Sankaran Naren of ICICI Prudential MF does things pre-mortem than post-mortem
Image: Vikas Khot
ankaran Naren has an enduring nightmare: The crowd is right, he is wrong, and nobody wants the stocks he has stockpiled.
It is a genuine fear for someone who likes to go against the grain. The nightmares will continue for the time being because Naren’s current favourite is Bharti Airtel. This stock has been a poor performer for the past one year. It has lost 40 percent of its value in the past year during which the Sensex moved up 15 percent. And Naren has invested close to 10 percent of the portfolio for one of his funds, Dynamic, in Bharti.
For most part of his life, Naren, chief investment officer, equities, ICICI Prudential Mutual Fund, has picked up and bet big on stocks that have been out of favour. If it wasn’t for his record, his bet on Bharti would look like a loser’s gamble. But his numbers speak otherwise.
Naren started managing the Rs 1,800-crore Discovery fund immediately after joining ICICI Prudential in October 2004. Mrinal Singh took over from him in February 2011. According to Morningstar India, a mutual fund analytics company, over the past three years, the fund has given an annual return of 13.88 percent, one of the highest in a flat market. The other fund in Naren’s stable is the Rs 4,000-crore Dynamic fund, which has shown a similar performance: Over the past three years, it has given an annual return of 10.19 percent, against a category average of 5 percent.
Cash as A weapon
Contrasts make humans interesting, and the Bharti call exemplifies that.

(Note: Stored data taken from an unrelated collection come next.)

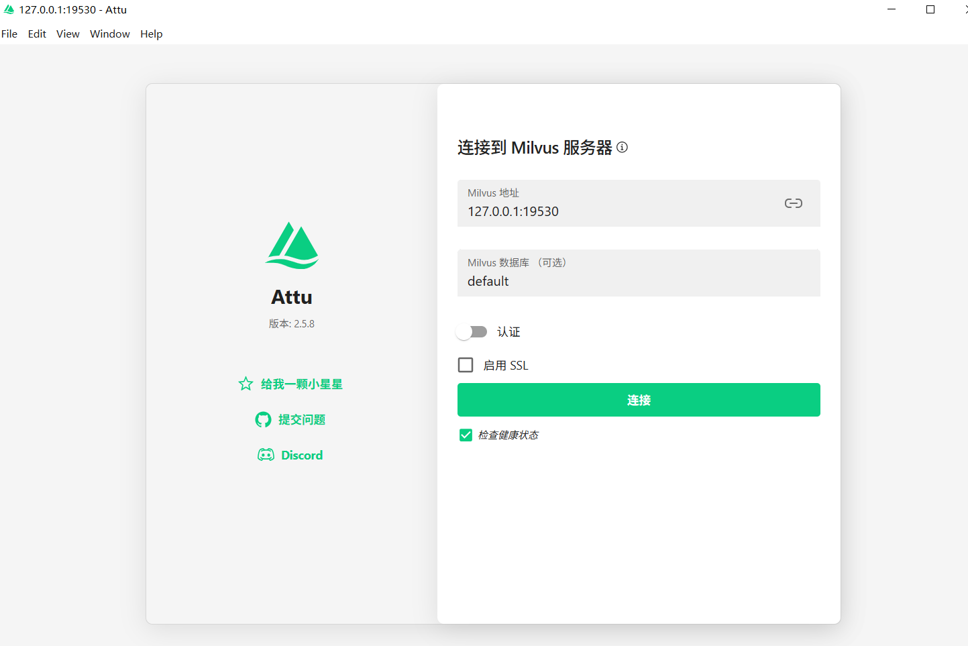Enable the 认证 authentication toggle

pos(472,331)
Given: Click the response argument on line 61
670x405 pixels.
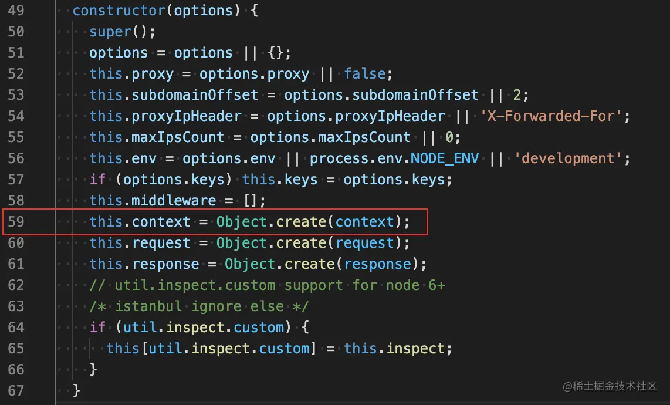Looking at the screenshot, I should tap(377, 264).
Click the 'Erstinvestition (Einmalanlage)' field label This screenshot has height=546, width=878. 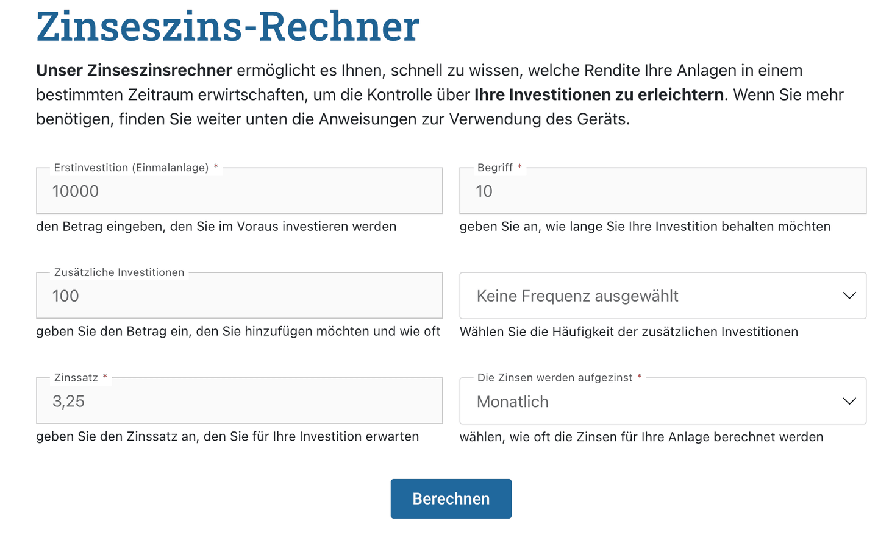click(131, 168)
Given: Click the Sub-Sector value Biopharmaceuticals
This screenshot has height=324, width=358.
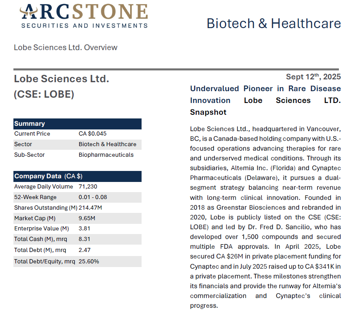Looking at the screenshot, I should pos(106,155).
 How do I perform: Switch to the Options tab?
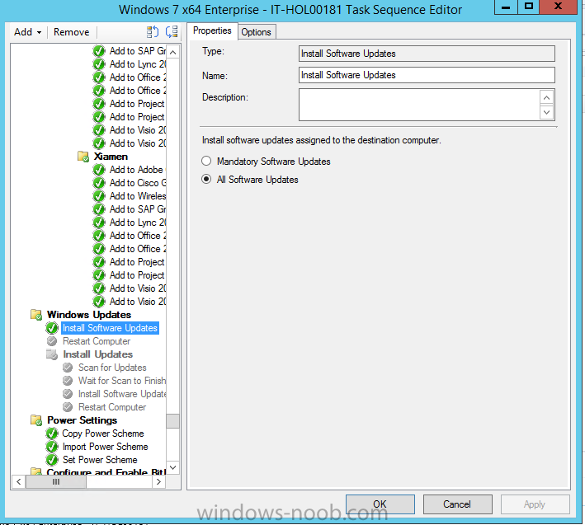[256, 32]
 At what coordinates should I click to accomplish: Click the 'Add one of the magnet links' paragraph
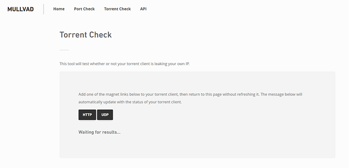tap(190, 98)
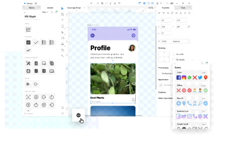Open the zoom percentage dropdown
This screenshot has width=230, height=142.
152,8
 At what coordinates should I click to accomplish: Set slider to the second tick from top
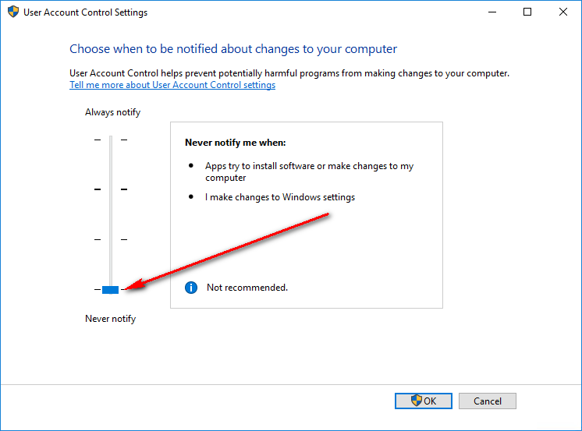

Naren is not afraid to remain in cash; the idea is to realise profits and look for another buying opportunity when the stock cools off a bit.
The Dynamic fund is one of the very few that can park itself into cash to the extent of 35 percent of its assets. Fund managers do not like to get into cash because it can mean either a missed opportunity, or the fund manager doesn’t have any interesting ideas. Most funds take cash positions to a maximum limit of around 10 percent of assets, or it depends on the mandate of the fund.
ICICI Mutual Fund has benchmarked the cash positions to the price/book value of the Nifty. If this crosses 3.5 times, Dynamic can utilise its cash position to the extent of 35 percent of assets. The fund used this structure in September and December 2010. This was done when the markets were trading at very high levels, and Naren thought the valuations were not sustainable. The idea of getting into a massive amount of cash has given Dynamic a big advantage.
Naren is also one of the few fund managers to use derivatives to make his portfolio more defensive. Using derivatives hurt him in 2009, when the market went up 70 percent in a few months. But that is the nature of the business. People who know him well understand that once he thinks it through he will not shy away from a bold call.
“Apart from taking sector bets, Naren doesn’t shy away from aggressively trading his large-cap investments,” says Vickey Mehta, senior research analyst at Morningstar India. Naren was buying in the pharma sector long before the great domestic tailwind for pharmaceuticals became apparent after 2008. He built a large position in metals in 2011, and that helped him beat the index in early 2012.
Naren spent most of his time playing bridge at the IIT Madras campus, and was clear that he wanted to play the equity markets as well. While in college, whatever money he earned he invested in IPOs. And, on getting a job after completing college, he invested his first salary in L&T.
He was a bit of an information hound at that time, and continues to be one: Around 15 newspapers await his attention every day; he devours anything that tastes like business information, especially balance sheets; he is known to go through the wrappings of his evening bhelpuri or sandwich in search of information; close colleagues say he carries balance sheets on his annual vacation.
Sometime in 1996, he started working with a Chennai broker and joined a group that was interested in equity markets, but there was no form to their investment style. Naren helped the group evolve to a bottom-up style of investing. He has kept in touch with this group over the past 16 years, and some of them are his closest friends.
The equity markets had just opened up to foreign mutual funds and Kothari Pioneer, the first private sector Indian mutual fundwas looking to build an equities team in Chennai. (Kothari Pioneer was taken over by Franklin Templeton in 2002.) Naren approached them for the position of a fund manager, but Kothari Pioneer was looking for someone from Mumbai.